The proposed consent order places a number of restrictions and obligations on Rite Aid, including with respect to its use of a “Facial Recognition or Analysis System,” which it defines as “an Automated Biometric Security or Surveillance System that analyzes or uses depictions or images, descriptions, recordings, copies, measurements, or geometry of or related to an individual’s face to generate an Output.” An “Automated Biometric Security or Surveillance System,” in turn, is defined as “any machine-based system, including any computer software, application, or algorithm, that analyzes or uses Biometric Information of, from, or about individual consumers to generate an Output that relates to those consumers, notwithstanding any assistance by a human being in such analysis or use, and that is used in whole or in part for a Security or Surveillance Purpose,” subject to a few exceptions.

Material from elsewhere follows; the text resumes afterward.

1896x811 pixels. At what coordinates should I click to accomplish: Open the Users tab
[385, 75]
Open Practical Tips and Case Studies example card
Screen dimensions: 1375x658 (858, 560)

Among other restrictions, the proposed consent order requires that Rite Aid:

  • not deploy or use any Facial Recognition or Analysis System for five years, either in a retail store or an online retail platform;
  • delete all photos and videos of consumers used in a Facial Recognition or Analysis System, including any data, models, or algorithms derived from such information;
  • prior to deploying an Automated Biometric Security or Surveillance System in the future:
  • Establish and maintain a monitoring program, that among things, identifies and addresses risks that “will result, in whole or in part, in physical, financial, or reputational harm to consumers” and “any such harms [that] will disproportionately affect consumers based on race, ethnicity, gender, sex, age, or disability, alone or in combination;
    • Develop mandatory notice and complaint procedures that include providing written notice to consumers whose biometric information will be enrolled in the system;
    • Develop a written retention schedule that, among other things, sets a time frame of deletion for biometric information that is no greater than five years, subject to certain exceptions; and
  • implement a comprehensive information security program that includes safeguards based on the “volume and sensitivity” of the information that is at risk and the likelihood that the risk could result in unauthorized collection or misuse.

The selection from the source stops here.